┌─ Records supplied

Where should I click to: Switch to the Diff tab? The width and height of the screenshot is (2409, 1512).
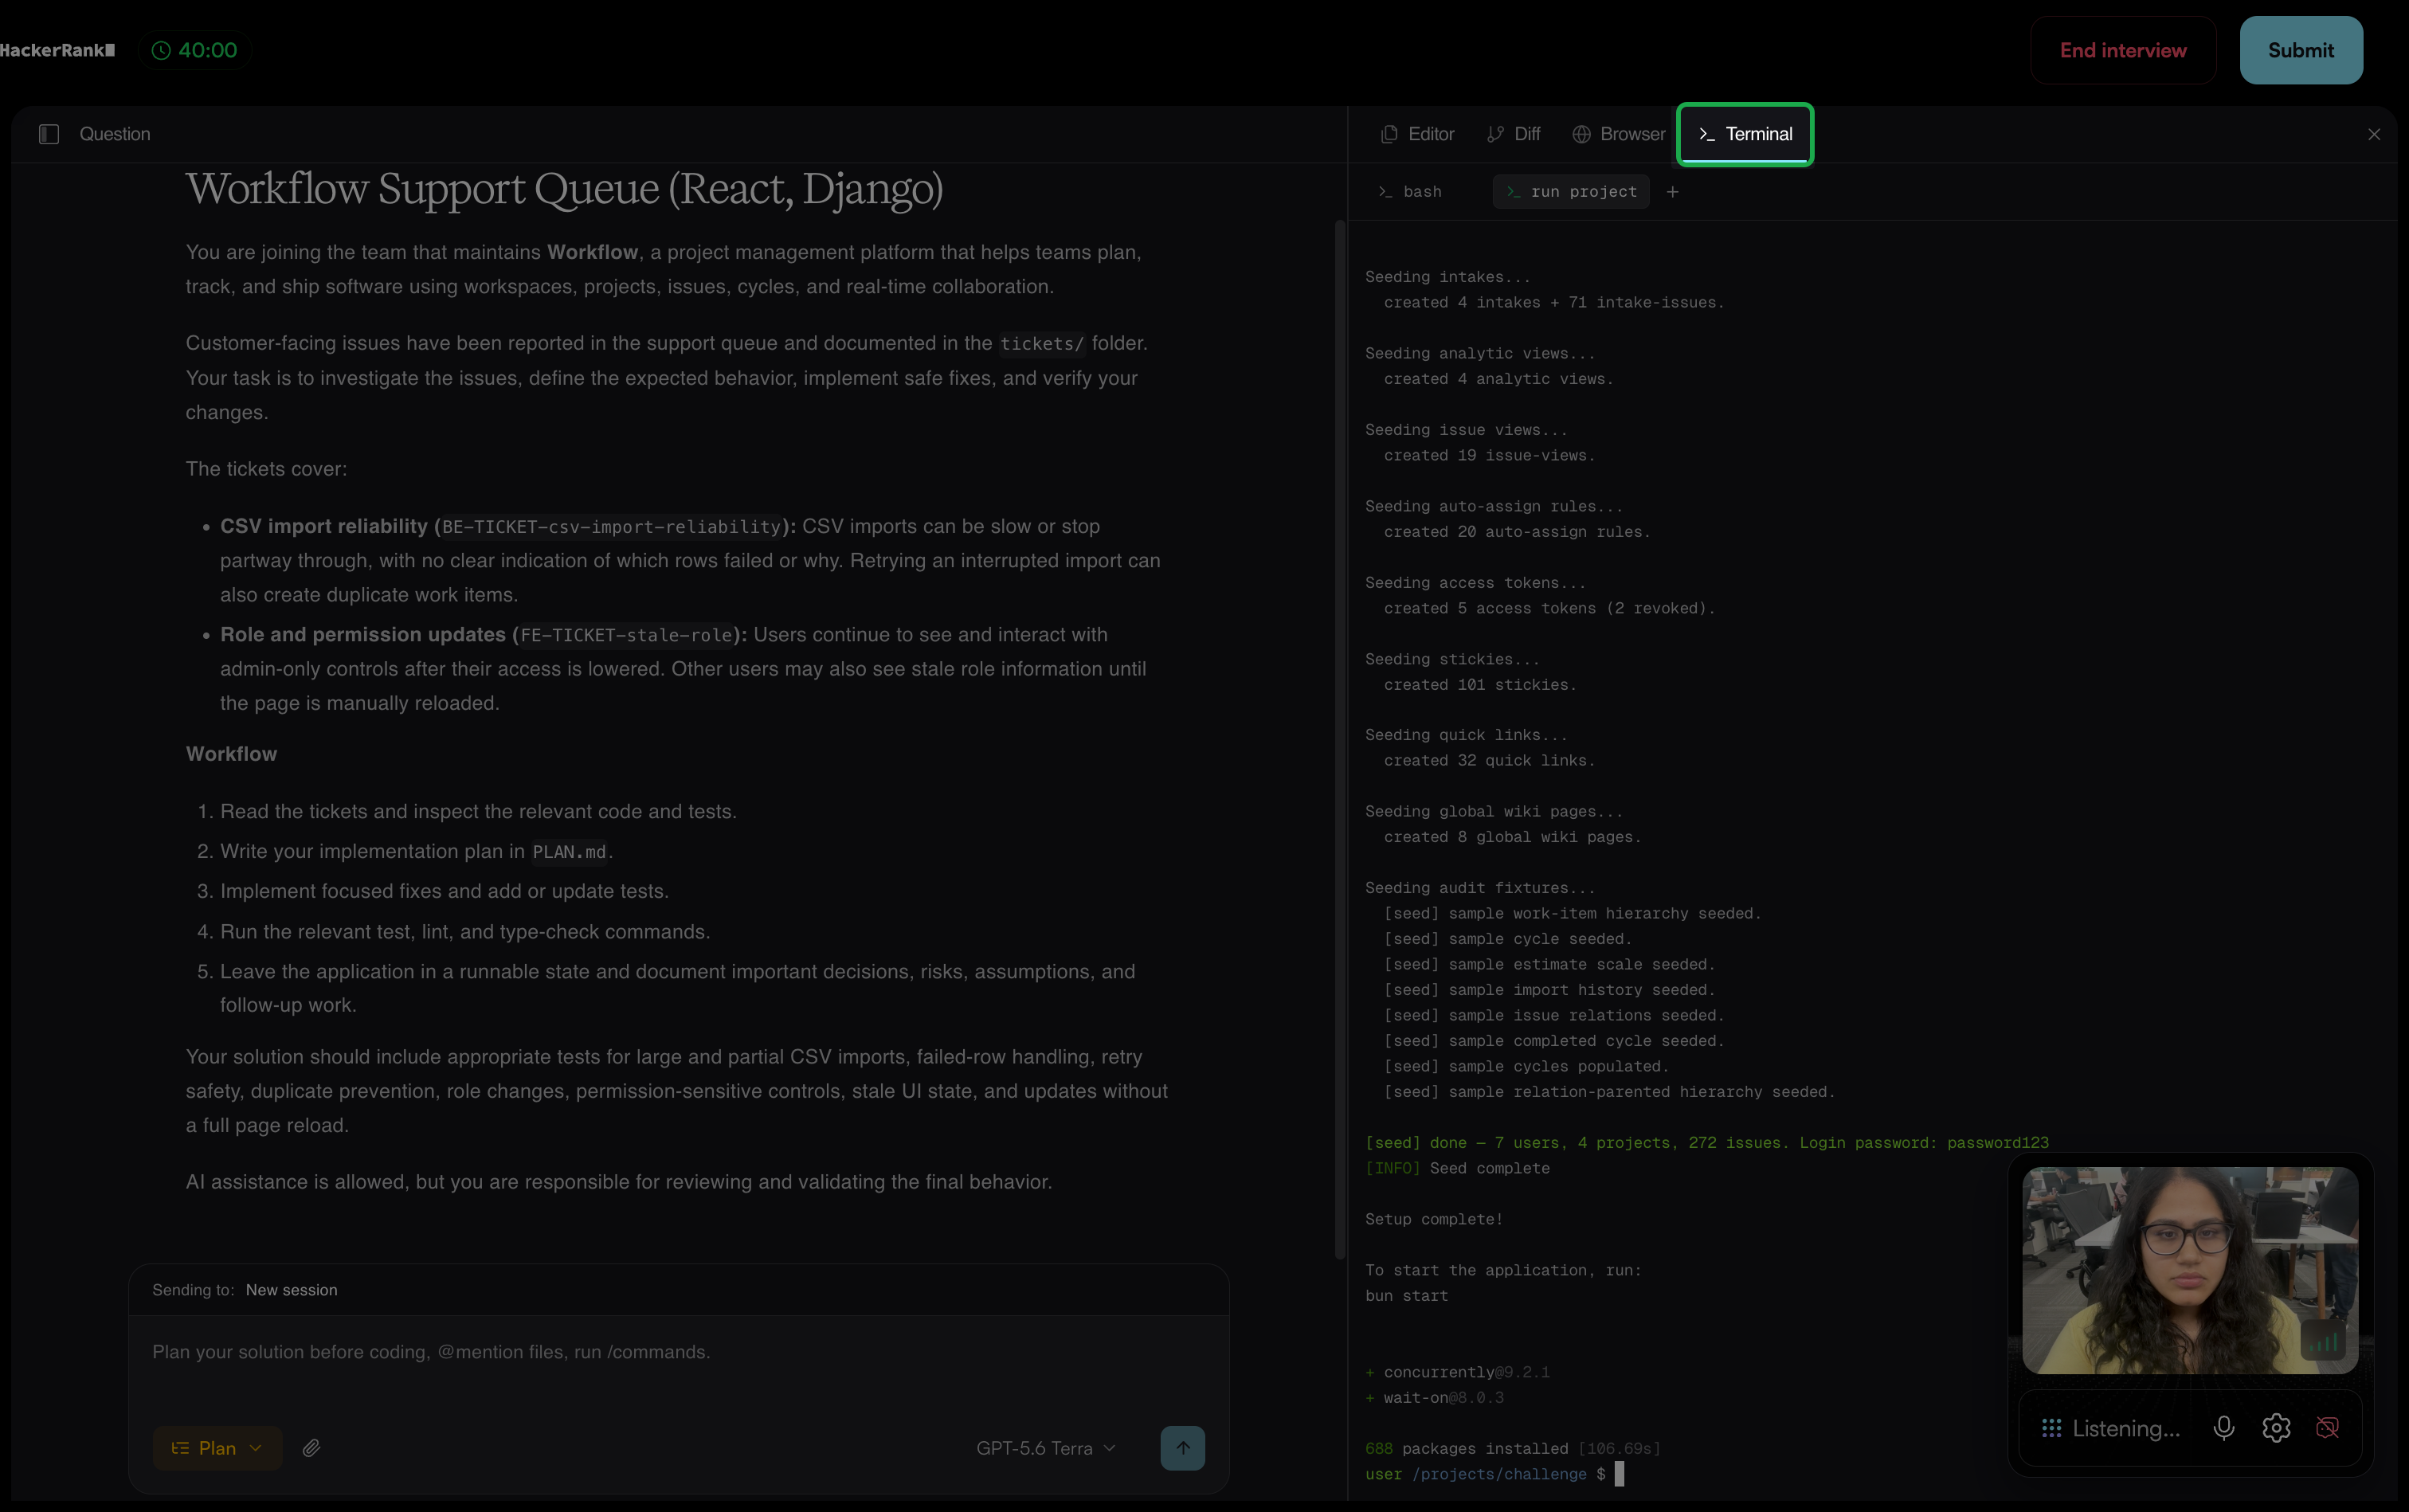coord(1513,134)
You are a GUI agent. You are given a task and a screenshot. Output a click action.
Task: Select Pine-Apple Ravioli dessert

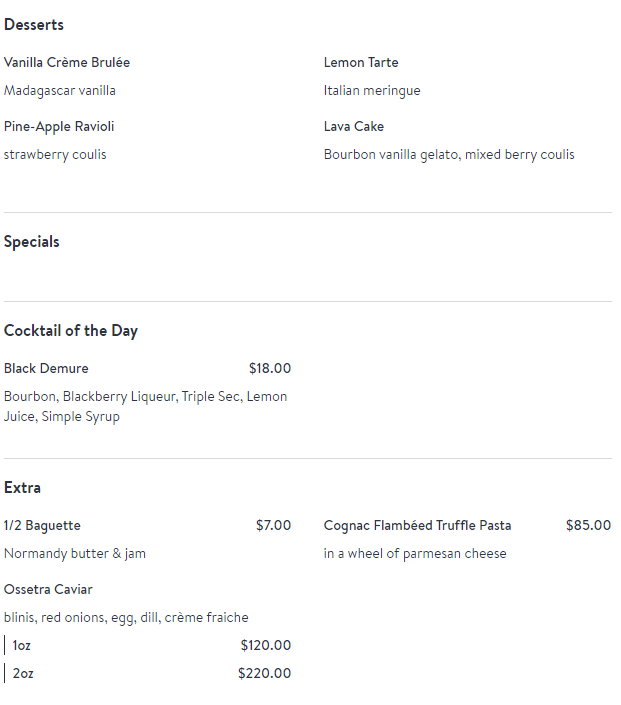(x=59, y=127)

└─

▶ **Task item**
Line by line, write out the data above exactly, without the pictures.

▶ **Written answer**
Where should I click to: Switch to the Diff tab? The width and height of the screenshot is (2409, 1512).
coord(1513,134)
You are a GUI agent. You are given a task and a screenshot. Output a click action.
Task: Select Pine-Apple Ravioli dessert

(x=59, y=127)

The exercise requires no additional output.